Head Hunger - the feeling you have when your brain is telling you that you are hungry, but you are not. You might be thirsty, you might have just seen or smelled something that awakened a craving, or you might have just stumbled upon a trigger that used to cause you to eat (emotional stress, a time of day, a social situation..)
Real hunger isn't something that my stomach can feel yet - it will probably be 12-18 months post-op before I feel that again. That's part of why this is called the "honeymoon" period.

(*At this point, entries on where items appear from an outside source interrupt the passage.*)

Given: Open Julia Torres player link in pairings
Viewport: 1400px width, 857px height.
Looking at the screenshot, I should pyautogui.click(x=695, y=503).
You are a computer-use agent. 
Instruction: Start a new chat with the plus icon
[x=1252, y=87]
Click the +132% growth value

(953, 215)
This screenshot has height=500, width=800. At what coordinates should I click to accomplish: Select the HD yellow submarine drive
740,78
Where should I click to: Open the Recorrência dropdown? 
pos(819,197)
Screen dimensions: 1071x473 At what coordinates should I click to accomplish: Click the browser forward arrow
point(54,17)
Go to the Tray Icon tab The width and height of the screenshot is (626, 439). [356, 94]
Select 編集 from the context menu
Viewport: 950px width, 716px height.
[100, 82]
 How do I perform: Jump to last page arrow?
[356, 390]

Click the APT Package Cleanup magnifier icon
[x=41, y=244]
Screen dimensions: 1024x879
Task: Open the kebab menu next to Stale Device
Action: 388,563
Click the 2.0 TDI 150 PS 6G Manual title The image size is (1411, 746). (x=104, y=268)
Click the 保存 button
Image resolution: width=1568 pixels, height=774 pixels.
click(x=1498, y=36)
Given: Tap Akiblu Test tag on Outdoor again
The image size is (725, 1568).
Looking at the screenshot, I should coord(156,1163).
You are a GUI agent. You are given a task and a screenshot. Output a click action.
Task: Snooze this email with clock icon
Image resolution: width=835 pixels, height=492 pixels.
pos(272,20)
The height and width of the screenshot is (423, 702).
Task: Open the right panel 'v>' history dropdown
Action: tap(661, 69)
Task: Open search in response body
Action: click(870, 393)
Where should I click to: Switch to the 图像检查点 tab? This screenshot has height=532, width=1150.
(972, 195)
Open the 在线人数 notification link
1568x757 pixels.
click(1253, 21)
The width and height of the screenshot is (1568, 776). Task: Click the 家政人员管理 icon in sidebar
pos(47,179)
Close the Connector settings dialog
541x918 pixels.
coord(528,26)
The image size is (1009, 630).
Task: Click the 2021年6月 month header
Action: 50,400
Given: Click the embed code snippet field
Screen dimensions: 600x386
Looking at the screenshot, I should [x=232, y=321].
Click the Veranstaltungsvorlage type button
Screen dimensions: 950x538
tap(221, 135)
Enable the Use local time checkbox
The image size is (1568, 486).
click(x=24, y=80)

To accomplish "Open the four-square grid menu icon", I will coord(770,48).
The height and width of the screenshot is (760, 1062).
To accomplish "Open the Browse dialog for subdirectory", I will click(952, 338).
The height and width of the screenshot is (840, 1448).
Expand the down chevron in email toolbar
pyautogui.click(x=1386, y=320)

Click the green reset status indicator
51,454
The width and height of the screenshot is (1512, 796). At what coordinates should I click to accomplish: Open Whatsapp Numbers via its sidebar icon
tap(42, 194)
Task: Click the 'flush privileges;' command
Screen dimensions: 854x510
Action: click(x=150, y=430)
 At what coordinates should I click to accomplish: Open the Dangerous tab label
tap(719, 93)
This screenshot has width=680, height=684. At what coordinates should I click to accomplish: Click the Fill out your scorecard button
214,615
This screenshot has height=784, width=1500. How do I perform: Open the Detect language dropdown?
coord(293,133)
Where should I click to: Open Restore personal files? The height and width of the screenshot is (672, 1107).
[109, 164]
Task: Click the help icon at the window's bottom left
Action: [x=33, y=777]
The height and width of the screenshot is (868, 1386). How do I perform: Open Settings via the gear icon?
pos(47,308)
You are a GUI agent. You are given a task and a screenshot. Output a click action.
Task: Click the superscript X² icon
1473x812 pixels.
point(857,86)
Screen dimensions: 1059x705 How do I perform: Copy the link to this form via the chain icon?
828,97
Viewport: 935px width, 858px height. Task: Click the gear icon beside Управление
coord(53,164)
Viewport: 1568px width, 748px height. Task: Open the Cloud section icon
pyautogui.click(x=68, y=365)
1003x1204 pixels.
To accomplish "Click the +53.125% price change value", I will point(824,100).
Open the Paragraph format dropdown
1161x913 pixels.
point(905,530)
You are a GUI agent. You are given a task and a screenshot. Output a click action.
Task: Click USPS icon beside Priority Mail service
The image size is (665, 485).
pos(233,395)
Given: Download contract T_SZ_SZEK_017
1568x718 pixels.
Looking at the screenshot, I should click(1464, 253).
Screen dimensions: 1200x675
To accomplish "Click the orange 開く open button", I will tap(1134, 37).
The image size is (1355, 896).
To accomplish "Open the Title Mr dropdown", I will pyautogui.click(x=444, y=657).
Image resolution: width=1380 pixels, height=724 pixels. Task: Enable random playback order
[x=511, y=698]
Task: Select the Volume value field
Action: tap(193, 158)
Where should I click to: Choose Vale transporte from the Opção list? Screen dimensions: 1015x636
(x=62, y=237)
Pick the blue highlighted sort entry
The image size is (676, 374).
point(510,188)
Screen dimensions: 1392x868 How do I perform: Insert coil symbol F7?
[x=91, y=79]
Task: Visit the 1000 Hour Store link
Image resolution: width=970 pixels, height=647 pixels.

So this week has been enlightening in several ways. First - head hunger. I have experienced this numerous times before this week and dealt with it OK; drinking more fluids, sucking on a cashew, distracting myself. This week I experienced a stronger feeling, about 1 1/2 hours after dinner. I felt hungry. Not thirsty, but like I didn't have enough to eat. So, given that I had eaten 1/3 cup of cooked lentils with a couple tablespoons of greek yogurt for dinner, I thought "OK, I'll get a little more lentils.". Note - not craving something "bad" - head hunger can be sneaky! I got another 1/4 cup of lentils and started chewing slowly. After two bites, the "Uh oh" feeling hit, and I went and threw them up. Yuck. I cuddled up with blanket I thought about the other head hunger episodes I've experienced and realized that evening time is a trigger for me. A couple hours after dinner (about the time the kids start saying "can I have a snack") my head is trying to get me into my old habit of having a snack. I can distract myself, drink more fluids, etc, but it is still trying to fight me. Weird talking about your brain as if it's another person. Anyway, I decided the best thing I can do is put it out there. My kids (and sweet hubby) are never happy to listen to me get sick - so when I said "Hey guys, I just realized I should NEVER eat after dinner. It will only make me sick. Drinking and sugar free popsicles are OK, but no food" they listened and I knew I would be held accountable. Hah! Take that sneaky head hunger!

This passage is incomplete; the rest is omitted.